Problem details = Exact copies of the records below are required.

Material provided =

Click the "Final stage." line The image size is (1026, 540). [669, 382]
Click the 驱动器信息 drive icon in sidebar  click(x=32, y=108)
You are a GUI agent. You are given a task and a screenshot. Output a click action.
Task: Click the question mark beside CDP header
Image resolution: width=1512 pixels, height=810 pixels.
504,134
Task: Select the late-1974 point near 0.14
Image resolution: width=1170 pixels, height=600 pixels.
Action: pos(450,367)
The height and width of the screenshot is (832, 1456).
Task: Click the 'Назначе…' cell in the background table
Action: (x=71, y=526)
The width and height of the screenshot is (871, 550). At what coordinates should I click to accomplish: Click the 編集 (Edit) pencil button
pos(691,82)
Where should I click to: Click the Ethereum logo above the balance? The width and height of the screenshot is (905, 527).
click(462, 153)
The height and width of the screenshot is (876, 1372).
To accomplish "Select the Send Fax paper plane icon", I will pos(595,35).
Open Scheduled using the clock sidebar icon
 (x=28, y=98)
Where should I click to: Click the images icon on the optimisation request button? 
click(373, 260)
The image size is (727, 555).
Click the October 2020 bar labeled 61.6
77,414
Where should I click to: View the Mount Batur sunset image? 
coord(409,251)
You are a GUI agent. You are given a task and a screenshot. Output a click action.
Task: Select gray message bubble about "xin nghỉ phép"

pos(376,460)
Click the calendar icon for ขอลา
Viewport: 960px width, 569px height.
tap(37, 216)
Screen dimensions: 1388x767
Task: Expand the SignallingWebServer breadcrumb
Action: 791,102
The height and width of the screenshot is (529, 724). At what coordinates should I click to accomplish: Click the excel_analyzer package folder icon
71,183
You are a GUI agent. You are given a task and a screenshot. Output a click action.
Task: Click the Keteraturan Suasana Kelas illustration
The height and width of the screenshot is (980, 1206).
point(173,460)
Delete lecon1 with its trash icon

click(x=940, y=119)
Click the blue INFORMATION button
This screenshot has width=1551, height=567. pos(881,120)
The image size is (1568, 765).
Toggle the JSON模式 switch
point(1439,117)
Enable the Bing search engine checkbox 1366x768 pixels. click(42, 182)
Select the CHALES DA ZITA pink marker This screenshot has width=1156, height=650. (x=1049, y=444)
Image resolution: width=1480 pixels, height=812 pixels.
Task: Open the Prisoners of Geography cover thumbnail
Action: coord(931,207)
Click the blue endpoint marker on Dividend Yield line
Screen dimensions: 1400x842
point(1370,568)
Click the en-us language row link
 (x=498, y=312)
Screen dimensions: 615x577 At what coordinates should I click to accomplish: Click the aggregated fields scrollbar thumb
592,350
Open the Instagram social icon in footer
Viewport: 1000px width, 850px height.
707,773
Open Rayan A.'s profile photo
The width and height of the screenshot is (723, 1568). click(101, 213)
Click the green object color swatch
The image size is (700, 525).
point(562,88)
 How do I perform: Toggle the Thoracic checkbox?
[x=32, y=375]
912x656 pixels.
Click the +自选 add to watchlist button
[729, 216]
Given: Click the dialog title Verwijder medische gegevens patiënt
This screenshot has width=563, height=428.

The completed task =
Click the "Final stage." line The image size is (1026, 540). [669, 382]
Click the 驱动器信息 drive icon in sidebar  click(x=32, y=108)
You are a GUI agent. You are given a task and a screenshot. Output a click action.
Task: Click the question mark beside CDP header
Image resolution: width=1512 pixels, height=810 pixels.
504,134
Task: Select the late-1974 point near 0.14
Image resolution: width=1170 pixels, height=600 pixels.
Action: pos(450,367)
The height and width of the screenshot is (832, 1456).
Task: Click the 'Назначе…' cell in the background table
Action: (x=71, y=526)
The width and height of the screenshot is (871, 550). At what coordinates should I click to accomplish: Click the 編集 (Edit) pencil button
pos(691,82)
Where should I click to: Click the Ethereum logo above the balance? The width and height of the screenshot is (905, 527).
click(462, 153)
The height and width of the screenshot is (876, 1372).
To accomplish "Select the Send Fax paper plane icon", I will pos(595,35).
Open Scheduled using the clock sidebar icon
 (x=28, y=98)
Where should I click to: Click the images icon on the optimisation request button? 
click(373, 260)
The image size is (727, 555).
Click the October 2020 bar labeled 61.6
77,414
Where should I click to: View the Mount Batur sunset image? 
coord(409,251)
You are a GUI agent. You are given a task and a screenshot. Output a click action.
Task: Select gray message bubble about "xin nghỉ phép"

pos(376,460)
Click the calendar icon for ขอลา
Viewport: 960px width, 569px height.
tap(37, 216)
Screen dimensions: 1388x767
Task: Expand the SignallingWebServer breadcrumb
Action: 791,102
The height and width of the screenshot is (529, 724). At what coordinates should I click to accomplish: Click the excel_analyzer package folder icon
71,183
You are a GUI agent. You are given a task and a screenshot. Output a click action.
Task: Click the Keteraturan Suasana Kelas illustration
The height and width of the screenshot is (980, 1206).
point(173,460)
Delete lecon1 with its trash icon

click(x=940, y=119)
Click the blue INFORMATION button
This screenshot has width=1551, height=567. pos(881,120)
The image size is (1568, 765).
Toggle the JSON模式 switch
point(1439,117)
Enable the Bing search engine checkbox 1366x768 pixels. click(42, 182)
Select the CHALES DA ZITA pink marker This screenshot has width=1156, height=650. (x=1049, y=444)
Image resolution: width=1480 pixels, height=812 pixels.
Task: Open the Prisoners of Geography cover thumbnail
Action: coord(931,207)
Click the blue endpoint marker on Dividend Yield line
Screen dimensions: 1400x842
point(1370,568)
Click the en-us language row link
 (x=498, y=312)
Screen dimensions: 615x577 At what coordinates should I click to accomplish: Click the aggregated fields scrollbar thumb
592,350
Open the Instagram social icon in footer
Viewport: 1000px width, 850px height.
707,773
Open Rayan A.'s profile photo
The width and height of the screenshot is (723, 1568). click(101, 213)
Click the green object color swatch
The image size is (700, 525).
point(562,88)
 How do I perform: Toggle the Thoracic checkbox?
[x=32, y=375]
912x656 pixels.
Click the +自选 add to watchlist button
[729, 216]
Given: Click the dialog title Verwijder medische gegevens patiënt
This screenshot has width=563, height=428.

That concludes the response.